◆ **What this exercise asks**
A) List every name by which the suspect is referred to or known in the news report below on the Eden Roc stabbing.
B) Use the news report below on the Eden Roc stabbing to answer each question on its own line.
(i) How old was Rory Thompson Wick?
(ii) Which company delivered the lumber?
(iii) Where did police take Seal for treatment of his hand injuries?
C) Decide whether each statement agrees with the news report below on the Eden Roc stabbing. Give yes or no and quote the words that settle it.
(i) The witness hid in bushes after running to 22nd Street.
(ii) Wick was found with two stab wounds.
(iii) Seal had escaped from Hawaii State Hospital about four years before the stabbing.

◆ **Provided passage**
By JOHN BURNETT
Tribune-Herald staff writer
A witness to a fatal stabbing on Nov. 5 in Eden Roc subdivision told police that the suspect challenged the victim to a duel or knife fight, stating that he needed to advance his samurai skills, according to court documents filed by police.
Documents state the witness was helping 32-year-old Rory Thompson Wick unload lumber delivered by HPM Building Supply for an addition to Wick’s home and that a man he only knew as “Serif,” who lived in a separate residence on the property, was also there.
The witness reportedly told police, he, Wick and “Serif” — whom police later identified as 34-year-old David True Seal, a mental patient who had escaped from Hawaii State Hospital in Kaneohe, Oahu, almost four years earlier — had smoked marijuana prior to unloading the lumber. After unloading the lumber, they went back inside Wick’s home to smoke more marijuana, he said.
According to documents, Seal was “mumbling nonsense to Wick, stating that Wick was not fit to take care of his (three) children, and that his time here was coming to an end.”
The witness then allegedly told police that Seal called Wick out to fight, mentioned his “samurai skills,” then went to the dish rack and got two kitchen knives. He then reportedly held out a knife to Wick “so Wick would fight with him.” Wick then reportedly told Seal to “cut it out,” and that they’d talk about it after the witness left.
Police report the witness told them that Seal looked around a bit, then lunged at Wick with the larger knife, stabbing Wick in the back. The man said after Wick was wounded, he stood up and said “Oww, what the f—-!” and tried to leave the house. The witness told police that he was so afraid he ran out of the home down to 22nd Street, hid in the bushes and called police. He reportedly described one knife as having an 8- to 10-inch blade and the other, a blade approximately 8 inches in length.
An officer met the witness at 22nd Street and took him back to the Pilo Street property where Wick lived, according to documents. When the officer and the witness arrived, Seal was reportedly standing in the driveway near a pile of lumber. His shirt, shorts and garden gloves were bloody, police wrote. When the officer asked if Seal was the only one there, he reportedly replied: “I just killed my brother.”
The officer then went inside the house, found nobody there, and asked Seal where his brother was. Seal allegedly replied: “I was building him a fire, he stay in the puka (hole) by the big tree stump.” The officer then checked behind Wick’s home and found him lying supine and unresponsive in the bushes with three stab wounds to the left torso area, documents state.
Another officer, who took Seal into custody, reported that Seal was “mumbling nonsense” he couldn’t make out, except “something about solar rays,” and then said again that he had killed his brother.
Police then took Seal to Hilo Medical Center for treatment of injuries to both hands. Documents state that Seal told doctors that he had sustained the injuries with the knife he had killed his brother with. When asked why he had injuries to both hands, Seal reportedly replied that he had used both hands.
Documents state the suspect gave police the name of “Serif Swaim” with a birth date of Jan. 27, 1979. The witness reportedly called his girlfriend and she told him that she knew the suspect as “David True Love.” Police then ran a check on “David True Love” and the birth date, and found “David True Seal” with a matching date of birth. The witness then reportedly identified Seal from a photographic lineup as the man who had stabbed Wick.

◆ **Entries shown**
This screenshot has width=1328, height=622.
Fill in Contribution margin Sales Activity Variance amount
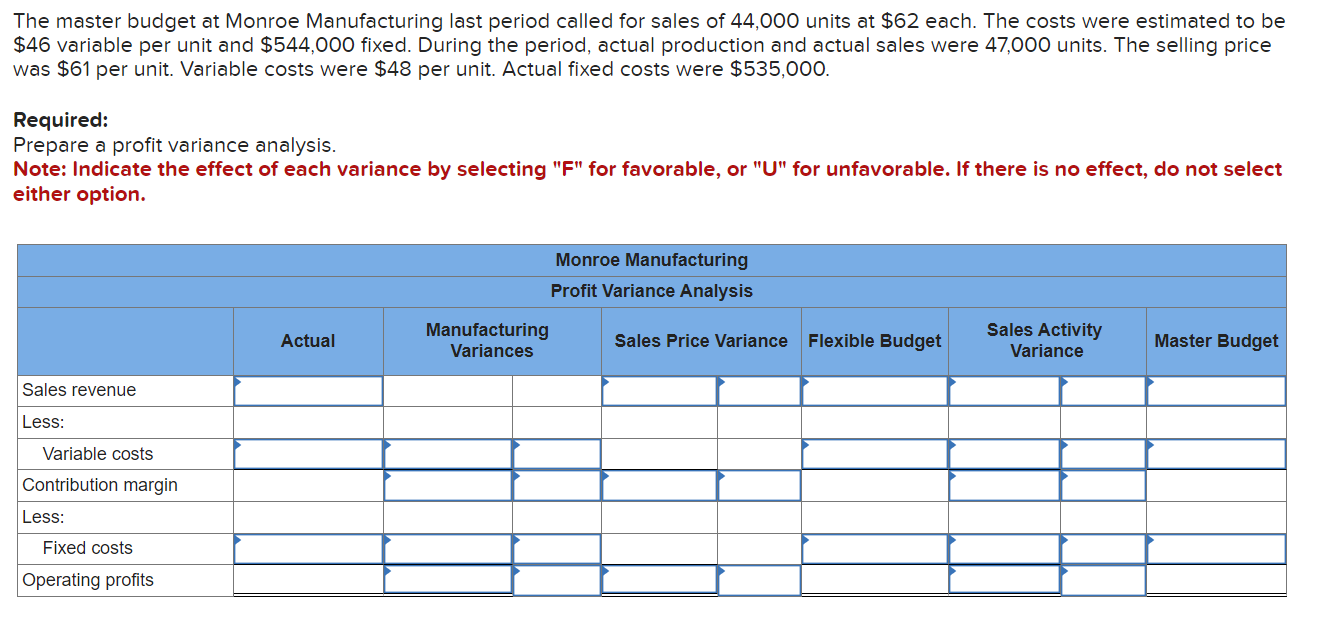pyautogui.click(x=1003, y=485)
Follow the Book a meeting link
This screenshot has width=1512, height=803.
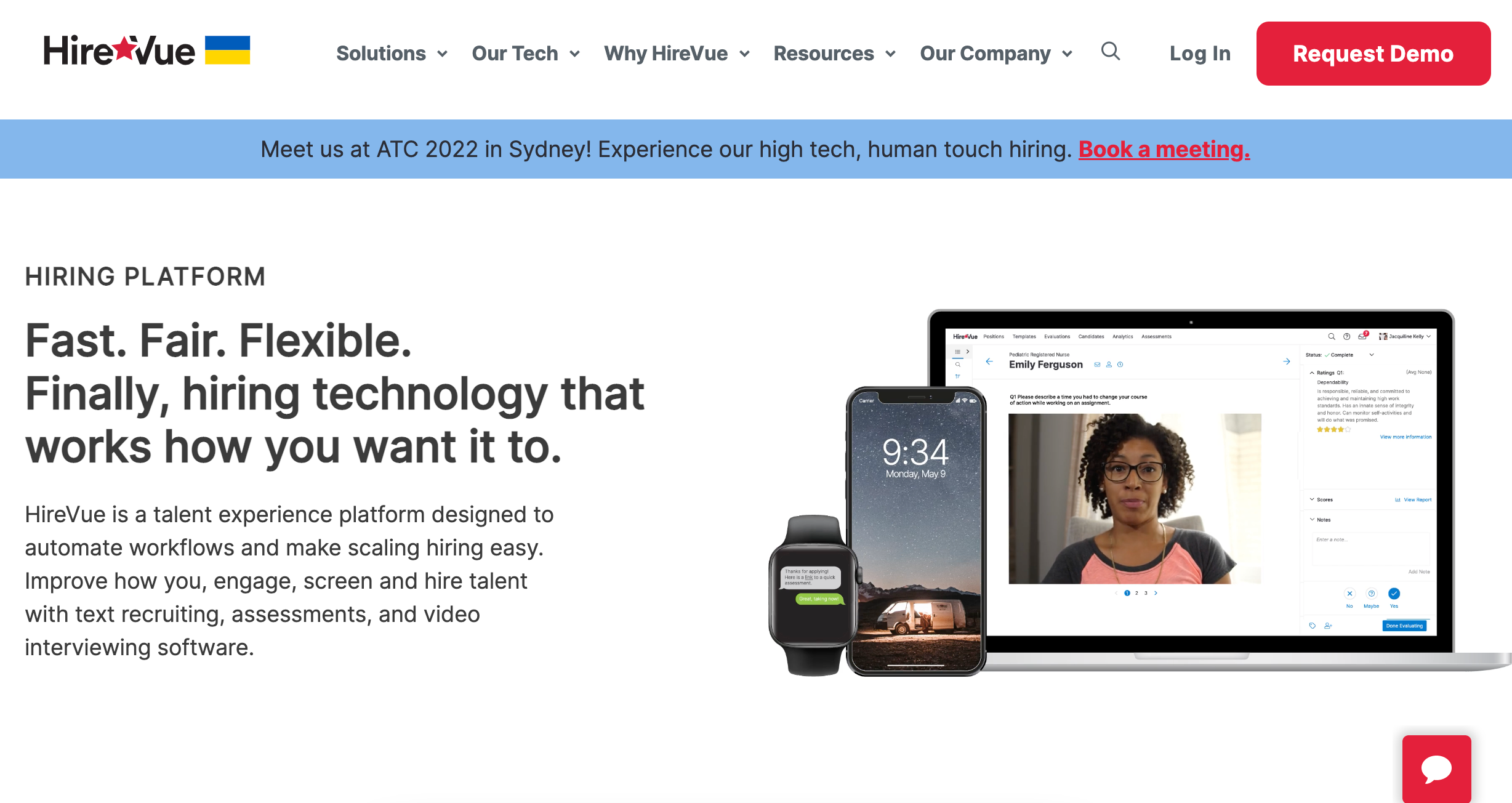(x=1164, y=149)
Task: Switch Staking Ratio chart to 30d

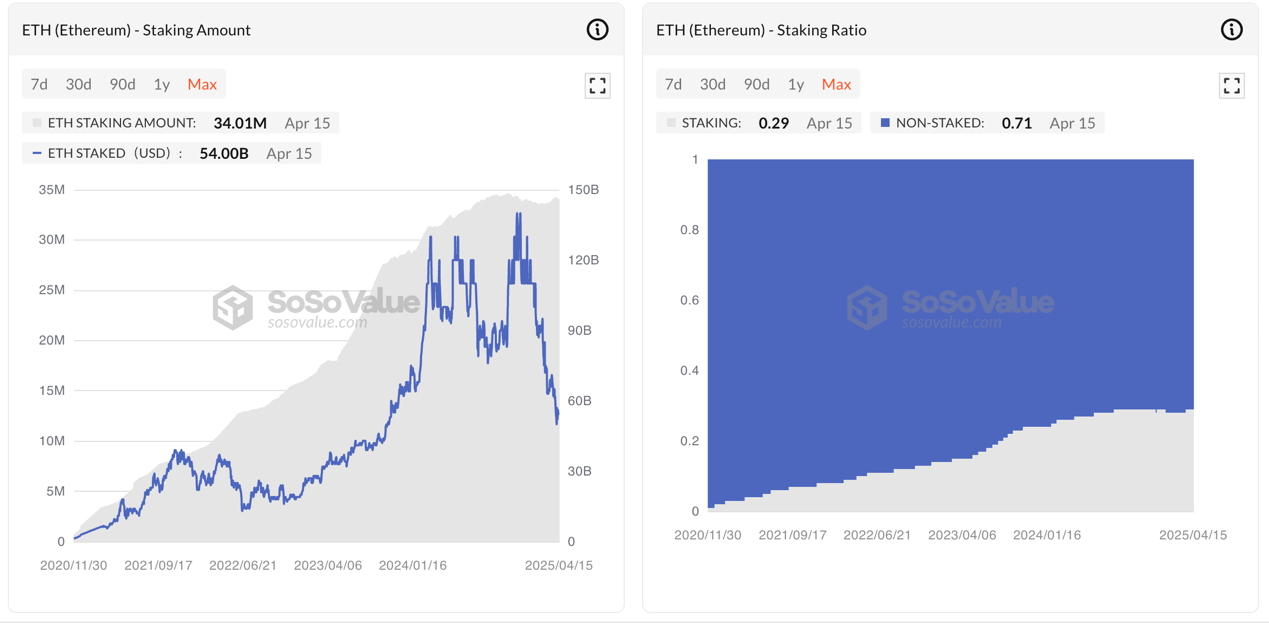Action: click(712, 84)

◆ **Per-task answers**
A)
"Serif"
David True Seal
"Serif Swaim"
"David True Love"

B)
(i) 32
(ii) HPM Building Supply
(iii) Hilo Medical Center

C)
(i) Yes: "ran out of the home down to 22nd Street, hid in the bushes and called police"
(ii) No: "three stab wounds to the left torso area"
(iii) Yes: "had escaped from Hawaii State Hospital in Kaneohe, Oahu, almost four years earlier"